*** RECORDS FOR THIS EXERCISE

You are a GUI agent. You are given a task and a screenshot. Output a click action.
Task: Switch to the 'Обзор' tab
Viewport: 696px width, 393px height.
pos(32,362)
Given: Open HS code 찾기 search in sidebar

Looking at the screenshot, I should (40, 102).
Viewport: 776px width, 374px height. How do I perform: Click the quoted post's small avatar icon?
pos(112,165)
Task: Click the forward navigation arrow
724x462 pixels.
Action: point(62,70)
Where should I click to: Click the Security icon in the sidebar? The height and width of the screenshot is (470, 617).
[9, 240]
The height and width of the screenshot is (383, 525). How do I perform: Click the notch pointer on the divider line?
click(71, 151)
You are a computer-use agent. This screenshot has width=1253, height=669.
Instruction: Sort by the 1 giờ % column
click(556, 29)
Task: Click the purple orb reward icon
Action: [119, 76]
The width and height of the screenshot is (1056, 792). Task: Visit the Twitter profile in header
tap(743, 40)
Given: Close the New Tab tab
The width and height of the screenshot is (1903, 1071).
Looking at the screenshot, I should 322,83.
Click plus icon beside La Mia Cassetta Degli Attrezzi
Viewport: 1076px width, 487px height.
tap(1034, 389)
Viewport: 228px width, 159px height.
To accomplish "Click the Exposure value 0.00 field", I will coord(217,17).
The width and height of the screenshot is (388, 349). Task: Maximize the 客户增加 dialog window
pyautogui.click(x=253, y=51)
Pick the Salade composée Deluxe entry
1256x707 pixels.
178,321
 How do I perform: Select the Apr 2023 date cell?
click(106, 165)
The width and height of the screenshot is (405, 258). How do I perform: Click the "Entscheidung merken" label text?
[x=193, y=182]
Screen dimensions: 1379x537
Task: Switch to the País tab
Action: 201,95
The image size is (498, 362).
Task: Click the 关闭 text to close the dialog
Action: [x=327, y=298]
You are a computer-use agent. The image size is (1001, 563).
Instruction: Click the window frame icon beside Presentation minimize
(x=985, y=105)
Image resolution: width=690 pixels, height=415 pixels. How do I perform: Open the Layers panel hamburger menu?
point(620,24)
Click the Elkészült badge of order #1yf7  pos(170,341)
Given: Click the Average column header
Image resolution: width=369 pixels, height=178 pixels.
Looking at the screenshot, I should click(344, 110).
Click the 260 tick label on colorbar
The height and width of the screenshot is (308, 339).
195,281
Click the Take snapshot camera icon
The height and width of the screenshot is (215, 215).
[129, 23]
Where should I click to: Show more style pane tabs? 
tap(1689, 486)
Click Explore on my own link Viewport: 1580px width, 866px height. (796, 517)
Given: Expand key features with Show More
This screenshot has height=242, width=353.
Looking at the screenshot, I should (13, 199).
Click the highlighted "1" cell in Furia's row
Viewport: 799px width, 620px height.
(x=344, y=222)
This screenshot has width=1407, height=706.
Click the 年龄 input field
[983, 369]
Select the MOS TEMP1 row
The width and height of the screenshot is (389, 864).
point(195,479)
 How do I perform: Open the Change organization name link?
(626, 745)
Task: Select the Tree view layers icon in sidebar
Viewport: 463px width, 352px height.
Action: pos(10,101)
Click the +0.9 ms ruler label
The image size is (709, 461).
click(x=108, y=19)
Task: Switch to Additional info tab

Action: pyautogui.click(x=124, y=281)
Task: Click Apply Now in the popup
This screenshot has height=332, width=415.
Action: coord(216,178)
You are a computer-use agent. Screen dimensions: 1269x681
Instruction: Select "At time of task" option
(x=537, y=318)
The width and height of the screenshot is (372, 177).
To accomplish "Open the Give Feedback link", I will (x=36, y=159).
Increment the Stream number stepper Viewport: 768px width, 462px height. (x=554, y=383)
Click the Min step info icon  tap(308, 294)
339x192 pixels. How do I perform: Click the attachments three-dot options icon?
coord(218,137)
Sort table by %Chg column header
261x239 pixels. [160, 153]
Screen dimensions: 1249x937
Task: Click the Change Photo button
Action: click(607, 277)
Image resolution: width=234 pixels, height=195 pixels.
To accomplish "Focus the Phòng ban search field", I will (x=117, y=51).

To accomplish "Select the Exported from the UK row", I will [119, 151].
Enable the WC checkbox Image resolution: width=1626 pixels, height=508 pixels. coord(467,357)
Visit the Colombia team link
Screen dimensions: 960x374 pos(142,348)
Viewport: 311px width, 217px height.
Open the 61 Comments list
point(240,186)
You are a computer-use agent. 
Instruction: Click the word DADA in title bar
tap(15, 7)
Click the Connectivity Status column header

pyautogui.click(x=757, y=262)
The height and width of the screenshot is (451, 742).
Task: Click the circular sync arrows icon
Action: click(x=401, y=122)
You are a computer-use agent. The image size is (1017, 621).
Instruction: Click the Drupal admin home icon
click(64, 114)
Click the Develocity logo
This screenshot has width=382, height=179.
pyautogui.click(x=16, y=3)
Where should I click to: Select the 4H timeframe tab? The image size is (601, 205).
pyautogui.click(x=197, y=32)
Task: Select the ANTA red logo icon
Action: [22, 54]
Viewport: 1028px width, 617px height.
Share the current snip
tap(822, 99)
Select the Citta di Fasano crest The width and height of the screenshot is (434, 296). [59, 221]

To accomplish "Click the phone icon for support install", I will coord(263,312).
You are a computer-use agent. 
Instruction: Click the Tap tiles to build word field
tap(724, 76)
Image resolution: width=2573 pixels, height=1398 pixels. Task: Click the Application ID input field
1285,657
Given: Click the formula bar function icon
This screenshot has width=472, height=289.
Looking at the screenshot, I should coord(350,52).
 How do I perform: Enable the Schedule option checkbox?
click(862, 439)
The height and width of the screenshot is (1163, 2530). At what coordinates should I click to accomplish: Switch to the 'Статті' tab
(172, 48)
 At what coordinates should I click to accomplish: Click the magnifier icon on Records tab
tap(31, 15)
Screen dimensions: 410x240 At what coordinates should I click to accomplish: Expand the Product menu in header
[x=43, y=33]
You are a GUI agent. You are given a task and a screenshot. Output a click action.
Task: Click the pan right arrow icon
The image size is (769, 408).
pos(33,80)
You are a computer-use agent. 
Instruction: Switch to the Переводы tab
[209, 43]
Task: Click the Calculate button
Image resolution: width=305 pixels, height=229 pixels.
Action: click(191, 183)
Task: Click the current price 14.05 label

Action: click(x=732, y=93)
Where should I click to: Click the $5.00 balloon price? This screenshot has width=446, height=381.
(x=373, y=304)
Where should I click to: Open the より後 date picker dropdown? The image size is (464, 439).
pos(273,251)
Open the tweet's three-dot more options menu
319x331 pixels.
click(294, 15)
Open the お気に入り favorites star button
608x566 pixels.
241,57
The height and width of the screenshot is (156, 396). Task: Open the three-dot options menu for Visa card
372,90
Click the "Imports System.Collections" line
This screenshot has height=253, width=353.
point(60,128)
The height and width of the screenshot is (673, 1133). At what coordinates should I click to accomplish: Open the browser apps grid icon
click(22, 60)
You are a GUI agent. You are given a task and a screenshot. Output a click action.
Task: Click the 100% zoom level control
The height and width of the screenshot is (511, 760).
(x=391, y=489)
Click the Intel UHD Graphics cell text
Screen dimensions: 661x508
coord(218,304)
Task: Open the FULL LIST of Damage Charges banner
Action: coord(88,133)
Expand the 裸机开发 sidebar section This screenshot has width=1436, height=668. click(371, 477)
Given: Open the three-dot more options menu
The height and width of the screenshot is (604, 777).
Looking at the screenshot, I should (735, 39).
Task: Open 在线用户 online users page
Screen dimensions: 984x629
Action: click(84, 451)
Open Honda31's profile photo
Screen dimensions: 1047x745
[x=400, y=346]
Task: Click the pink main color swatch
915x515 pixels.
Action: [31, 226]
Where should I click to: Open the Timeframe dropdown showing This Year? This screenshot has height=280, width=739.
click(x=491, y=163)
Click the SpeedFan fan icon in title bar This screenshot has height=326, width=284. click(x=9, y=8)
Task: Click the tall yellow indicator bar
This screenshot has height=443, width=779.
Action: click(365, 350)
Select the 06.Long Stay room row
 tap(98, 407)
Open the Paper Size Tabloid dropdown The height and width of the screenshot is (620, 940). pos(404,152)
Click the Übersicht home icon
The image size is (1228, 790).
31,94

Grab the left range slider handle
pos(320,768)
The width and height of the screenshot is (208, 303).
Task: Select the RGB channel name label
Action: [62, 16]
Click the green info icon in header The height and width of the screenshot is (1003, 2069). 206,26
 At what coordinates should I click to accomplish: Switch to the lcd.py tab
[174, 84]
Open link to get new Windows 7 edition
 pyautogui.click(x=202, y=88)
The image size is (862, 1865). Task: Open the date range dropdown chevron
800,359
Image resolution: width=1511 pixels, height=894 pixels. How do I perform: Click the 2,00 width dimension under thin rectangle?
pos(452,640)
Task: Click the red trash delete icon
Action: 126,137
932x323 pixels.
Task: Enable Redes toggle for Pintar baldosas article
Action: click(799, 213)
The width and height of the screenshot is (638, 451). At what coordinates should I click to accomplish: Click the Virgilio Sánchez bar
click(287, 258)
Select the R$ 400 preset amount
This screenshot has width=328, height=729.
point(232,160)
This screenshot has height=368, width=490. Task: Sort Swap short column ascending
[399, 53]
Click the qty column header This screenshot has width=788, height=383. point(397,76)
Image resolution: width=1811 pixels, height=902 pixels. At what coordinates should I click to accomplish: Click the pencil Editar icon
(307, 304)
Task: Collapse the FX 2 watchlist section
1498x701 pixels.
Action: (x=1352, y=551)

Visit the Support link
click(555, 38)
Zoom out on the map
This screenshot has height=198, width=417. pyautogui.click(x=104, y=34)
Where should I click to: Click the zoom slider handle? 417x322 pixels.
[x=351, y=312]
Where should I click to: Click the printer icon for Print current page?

******

TASK TO COMPLETE. Put every line from the start of the items through the line containing "click(106, 165)", inclusive, into a Markdown table with the columns Row and Content, numbering the rows and leaving out blank lines.

ANSWER.
| Row | Content |
|---|---|
| 1 | You are a GUI agent. You are given a task and a screenshot. Output a click action. |
| 2 | Task: Switch to the 'Обзор' tab |
| 3 | Viewport: 696px width, 393px height. |
| 4 | pos(32,362) |
| 5 | Given: Open HS code 찾기 search in sidebar |
| 6 | Looking at the screenshot, I should (40, 102). |
| 7 | Viewport: 776px width, 374px height. How do I perform: Click the quoted post's small avatar icon? |
| 8 | pos(112,165) |
| 9 | Task: Click the forward navigation arrow |
| 10 | 724x462 pixels. |
| 11 | Action: point(62,70) |
| 12 | Where should I click to: Click the Security icon in the sidebar? The height and width of the screenshot is (470, 617). |
| 13 | [9, 240] |
| 14 | The height and width of the screenshot is (383, 525). How do I perform: Click the notch pointer on the divider line? |
| 15 | click(71, 151) |
| 16 | You are a computer-use agent. This screenshot has width=1253, height=669. |
| 17 | Instruction: Sort by the 1 giờ % column |
| 18 | click(556, 29) |
| 19 | Task: Click the purple orb reward icon |
| 20 | Action: [119, 76] |
| 21 | The width and height of the screenshot is (1056, 792). Task: Visit the Twitter profile in header |
| 22 | tap(743, 40) |
| 23 | Given: Close the New Tab tab |
| 24 | The width and height of the screenshot is (1903, 1071). |
| 25 | Looking at the screenshot, I should 322,83. |
| 26 | Click plus icon beside La Mia Cassetta Degli Attrezzi |
| 27 | Viewport: 1076px width, 487px height. |
| 28 | tap(1034, 389) |
| 29 | Viewport: 228px width, 159px height. |
| 30 | To accomplish "Click the Exposure value 0.00 field", I will coord(217,17). |
| 31 | The width and height of the screenshot is (388, 349). Task: Maximize the 客户增加 dialog window |
| 32 | pyautogui.click(x=253, y=51) |
| 33 | Pick the Salade composée Deluxe entry |
| 34 | 1256x707 pixels. |
| 35 | 178,321 |
| 36 |  How do I perform: Select the Apr 2023 date cell? |
| 37 | click(106, 165) |